Nunca debe olvidarse que la estética de la ciudad – en lo concerniente a este tema – jamás tuvo más destaque, más brillo, que en la dictadura. Paredes inmaculadas, columnas sin un solo cartel. Quizás para muchos esos muros limpios e incontaminados suenen a muros del silencio. Hubo militantes que murieron, otros que sufrieron prisión y tortura, por romper la estética de la ciudad, por romper el silencio de los muros. La limpieza resultaba de la imposibilidad de expresar ideas. Hace décadas, cuando algún observador de lo político visitaba otros países, inmediatamente distinguía aquéllos bajo dictadura por la proliferación de muros del silencio, por la ausencia de pintadas y de carteles. La ciudad contaba con las ventajas estéticas de que ni un solo pensamiento ensuciase sus paredes, sus árboles o sus columnas.

Las muros pintados, las columnas del alumbrado plagadas de columneras, son ventajosas para los actores políticos, para los partidos, para las candidaturas nacionales, pero por encima de todo para todas y cada una de las listas, especialmente para las pequeñas listas de candidatos, para las más desprovistas de recursos financieros. Pero no solo son ventajosas para los actores políticos, sino que son una escuela política para los ciudadanos. Tienen la oportunidad, al recorrer la ciudad – sea a pie, en ómnibus o en automóvil – de observar la más variada oferta electoral, las opciones que presentan los partidos y los candidatos nacionales, ver la diversidad de propuestas y de figuras que aspiran a competir en la competencia de la democracia.

El uso libre de la vía pública generó también sus propios códigos de uso de muros y columnas, de respeto a los derechos de los otros competidores. Se sabe de la existencia de reglas implícitas que no deben violarse. No es una jungla. Cada quien sabe cómo debe conducirse en ese juego, y cuando hay trasgresores, que siempre los hay, reciben el consabido castigo del sistema político y del entorno.

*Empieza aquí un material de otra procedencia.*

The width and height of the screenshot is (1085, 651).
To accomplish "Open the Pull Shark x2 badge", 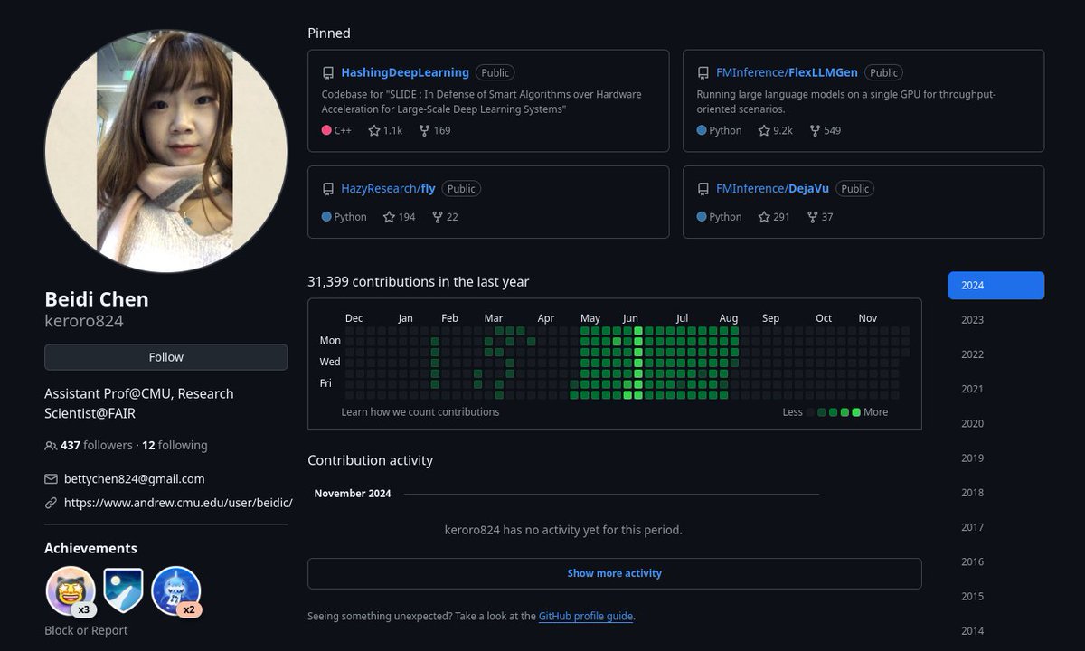I will (x=175, y=592).
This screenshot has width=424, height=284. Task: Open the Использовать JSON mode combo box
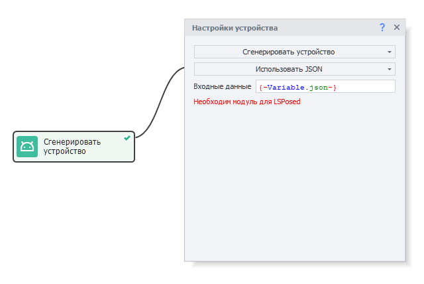tap(289, 69)
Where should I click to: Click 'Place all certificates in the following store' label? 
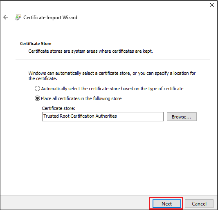click(81, 98)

Hace cuatro décadas esta sociedad que venía del liberalismo político, de la tolerancia a las ideas opuestas, de la exaltación de la libre competencia de pensamientos diversos, minusvalorizó esos valores, a los que consideró tan obvios que no era necesario defenderlos y a veces ni siquiera preservarlos. Tirios y troyanos descalificaron la política, la conquista del voto, el voto mismo, el sistema política, la competencia política, el juego político. Todo fue demonizado en base a ideas muy opuestas entre sí. Y una parte de esos tirios y esos troyanos ensayaron o practicaron caminos alternativos a los votos. La sociedad experimentó eso y luego experimentó la consecuencia de ello. A cinco lustros de restaurada plenamente la democracia política, parece olvidarse que la democracia es una planta que no vive por sí sola, sino que se necesita que se la riegue a diario. Si no se la riega, si no se la cuida, si comienzan a levantarse opciones laterales que la costriñen, más temprano que tarde se la corroe.

Visto el tema como se expone en este análisis, no aparece como un asunto menor, sino como esos asuntos aparentemente pequeños, cuyo descuido en forma acumulada terminan siendo sustanciales en el producido de efectos.